ONDERZOEK
Tijdens de zwangerschap worden er verschillende onderzoeken gedaan zoals bloedonderzoek, het meten van de bloeddruk, het voelen aan de buik en het maken van echo's.
13 weken echo
De 13 weken echo is een echo onderzoek naar lichamelijke afwijkingen. Het kind is nog klein, maar sommige, vaak ernstige afwijkingen zijn wel te zien. Bij uw eerste bezoek vraagt uw verloskundig zorgverlener of u meer wilt weten over de 13 weken echo.
In een uitgebreid gesprek krijgt u dan informatie over het onderzoek. Als u kiest voor een 13 weken echo doet u mee aan wetenschappelijk onderzoek.
U kiest zelf of u de 13 weken echo wilt. Denk goed na over de volgende vragen:
- Hoeveel wilt u tijdens de zwangerschap al weten over uw kind?
- Als u te horen krijgt dat uw kind een lichamelijke afwijking heeft, wat wilt u dan doen?
20 weken echo
Bij de 20 weken echo wordt gekeken of uw kind lichamelijke afwijkingen heeft. De 20 weken echo is geen pret echo maar een medisch onderzoek. Uw verloskundig zorgverlener vertelt u alles over de 20 weken echo. U beslist daarna zelf of u de 20 weken echo wilt laten doen.
Denk goed na over de volgende vragen:
- Hoeveel wilt u tijdens de zwangerschap al weten over uw kind?
- Als u te horen krijgt dat uw kind een lichamelijke afwijking heeft, wat wilt u dan doen?
Voor meer informatie over de 13 weken echo en de 20 weken echo kijk op: https://www.pns.nl/prenatale-screeningen
C.T.G (Cardio Toco Grafie)
Met behulp van een elektronisch apparaat kunnen de hartslag van de baby en eventuele weeën, gedurende minimaal een ½ uur, worden geregistreerd. Gedurende het laatste trimester van de zwangerschap (vanaf 26 weken) kan op dit ‘hartfilmpje’ de conditie van de baby worden beoordeeld.

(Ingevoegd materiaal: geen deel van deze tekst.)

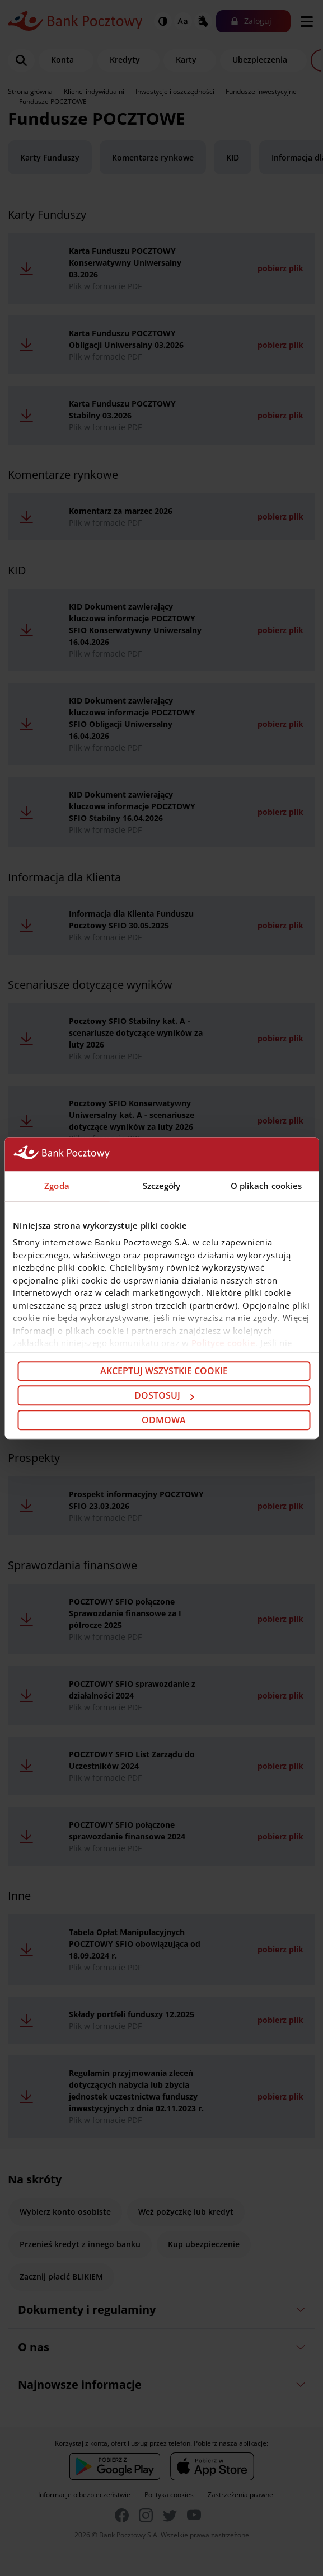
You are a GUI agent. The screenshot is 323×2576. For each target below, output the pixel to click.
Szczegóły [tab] (162, 1185)
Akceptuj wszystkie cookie (164, 1371)
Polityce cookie (223, 1342)
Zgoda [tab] (56, 1185)
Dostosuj (164, 1395)
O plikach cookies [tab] (266, 1185)
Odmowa (164, 1420)
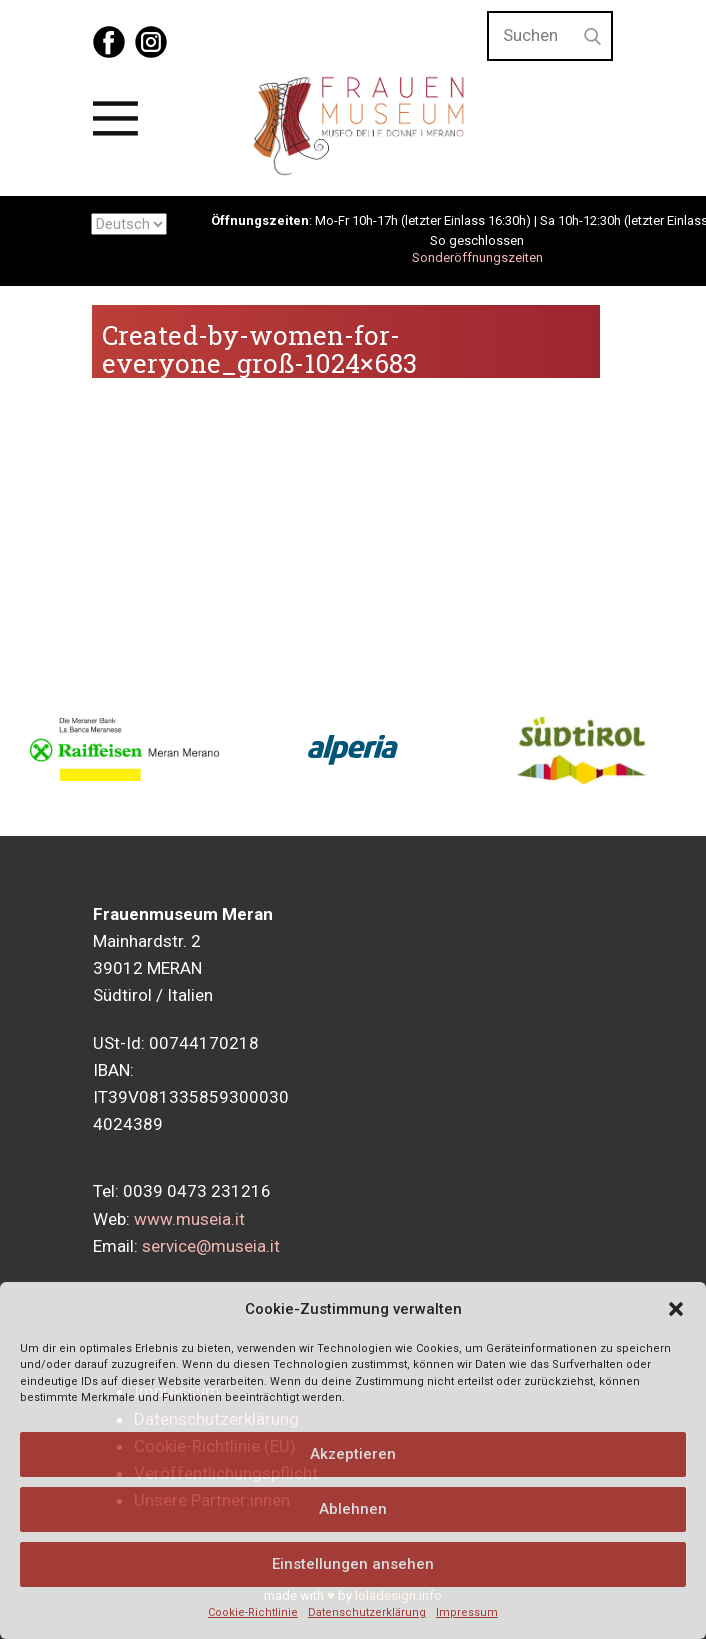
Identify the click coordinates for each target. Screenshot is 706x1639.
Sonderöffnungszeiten (477, 257)
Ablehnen (353, 1509)
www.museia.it (189, 1219)
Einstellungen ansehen (353, 1564)
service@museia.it (211, 1246)
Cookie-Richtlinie (253, 1612)
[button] (676, 1309)
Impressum (467, 1612)
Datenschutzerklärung (367, 1612)
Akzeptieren (353, 1454)
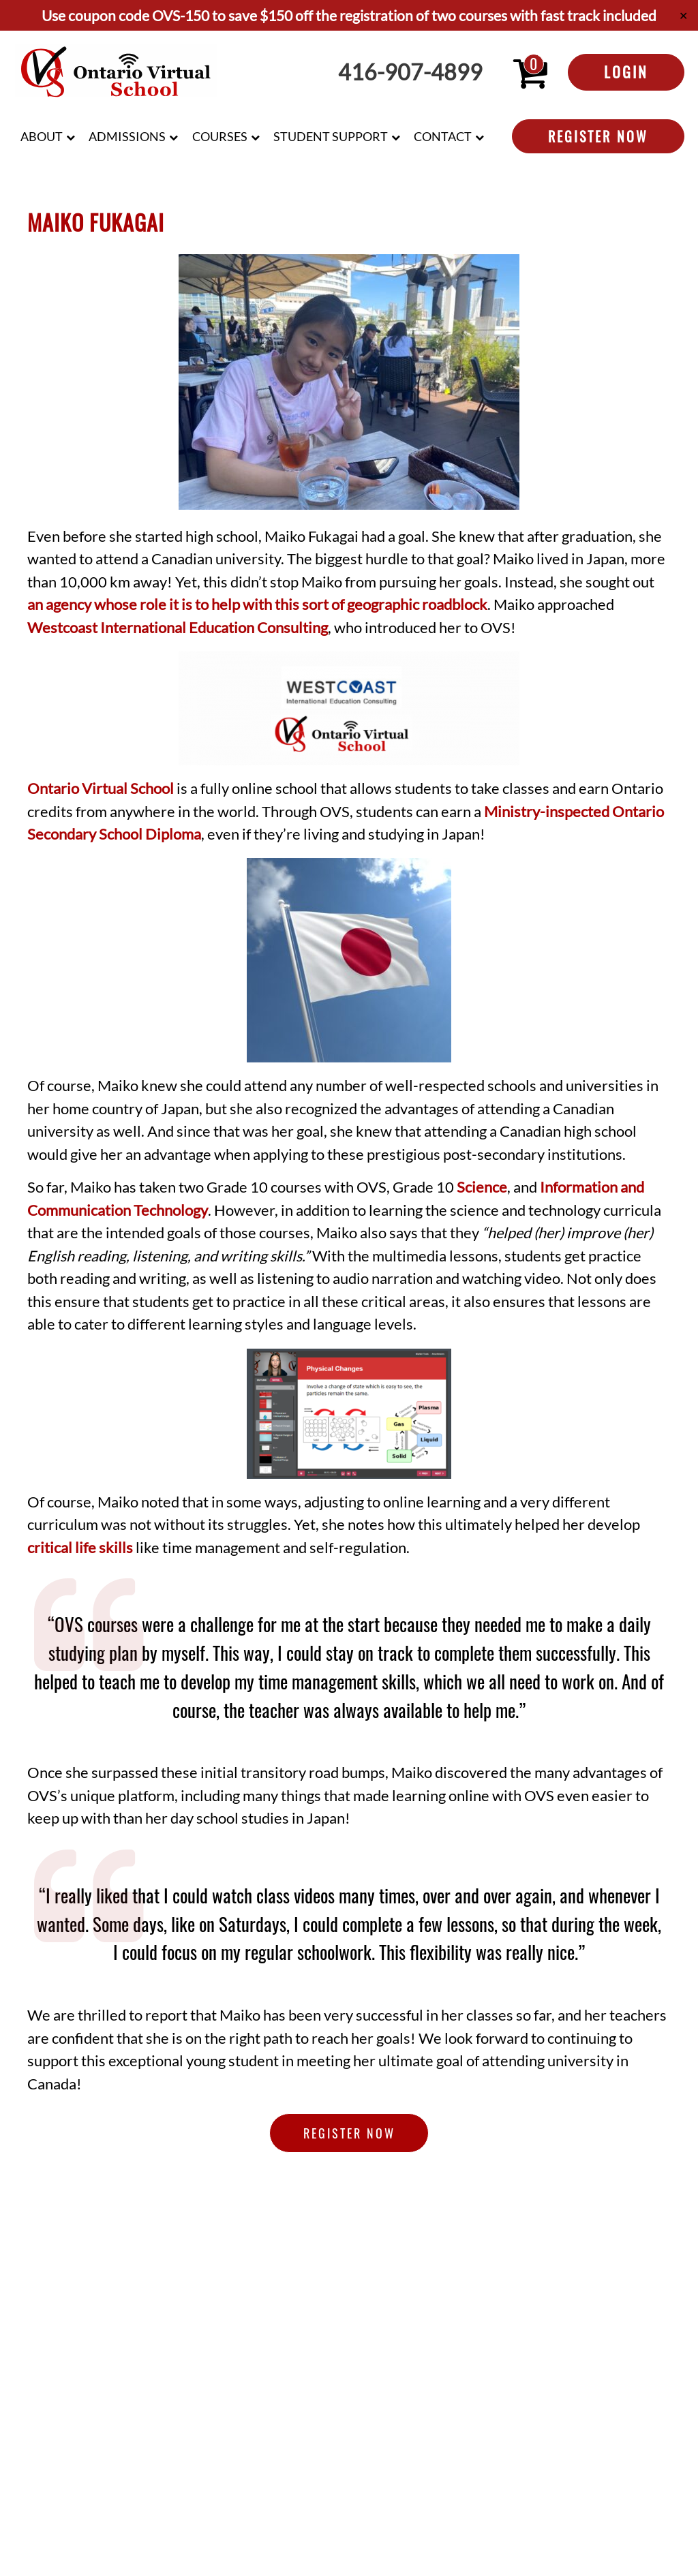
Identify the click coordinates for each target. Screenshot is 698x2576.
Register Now (598, 136)
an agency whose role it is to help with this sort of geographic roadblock (257, 604)
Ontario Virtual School (100, 788)
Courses (219, 136)
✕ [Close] (683, 15)
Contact (443, 136)
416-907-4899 (410, 72)
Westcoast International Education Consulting (177, 628)
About (41, 136)
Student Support (330, 136)
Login (626, 71)
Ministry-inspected (546, 812)
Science (482, 1187)
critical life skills (80, 1548)
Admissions (127, 136)
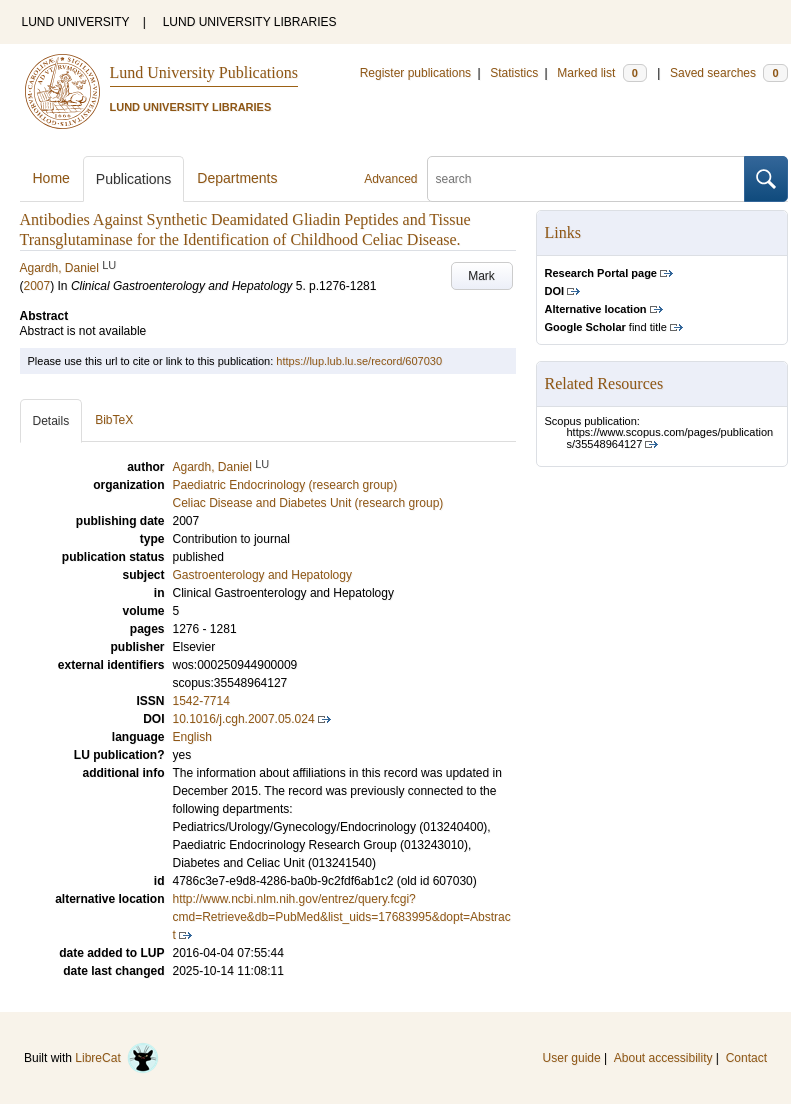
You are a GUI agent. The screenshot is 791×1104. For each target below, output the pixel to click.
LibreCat (117, 1058)
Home (51, 178)
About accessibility (663, 1058)
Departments (237, 178)
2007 (37, 286)
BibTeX (114, 420)
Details (51, 421)
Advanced (390, 179)
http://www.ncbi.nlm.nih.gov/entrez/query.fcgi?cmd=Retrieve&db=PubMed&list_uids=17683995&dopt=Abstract (342, 917)
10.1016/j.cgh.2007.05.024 (244, 719)
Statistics (514, 73)
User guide (572, 1058)
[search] (586, 179)
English (192, 737)
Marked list (601, 73)
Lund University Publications (204, 72)
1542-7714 (201, 701)
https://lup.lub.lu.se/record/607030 (359, 361)
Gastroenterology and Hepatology (262, 575)
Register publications (415, 73)
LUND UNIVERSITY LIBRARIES (250, 22)
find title (606, 327)
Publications (134, 179)
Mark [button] (481, 276)
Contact (746, 1058)
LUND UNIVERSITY (76, 22)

Meer informatie vindt u op de website van het Laurentius Ziekenhuis onder het specialisme Verloskunde.
NIPT
Je kunt kiezen voor de NIPT(niet-invasieve prenatale test ) als je tijdens de zwangerschap al wil weten of jouw kind het downsyndroom, edwardssyndroom of patausyndroom heeft.
Mensen met downsyndroom hebben een verstandelijke beperking. Iemand wordt daarmee geboren. Bij de een is het ernstiger dan bij de ander. Van tevoren is daar niets over te zeggen.
Edwardssyndroom en patausyndroom komen veel minder voor dan downsyndroom. Het zijn zeer ernstige aandoeningen. De meeste kinderen overlijden voor of rond de geboorte.
De NIPT kan ook andere aandoeningen vinden. Dit heet nevenbevindingen. Je kiest zelf of je deze wilt weten.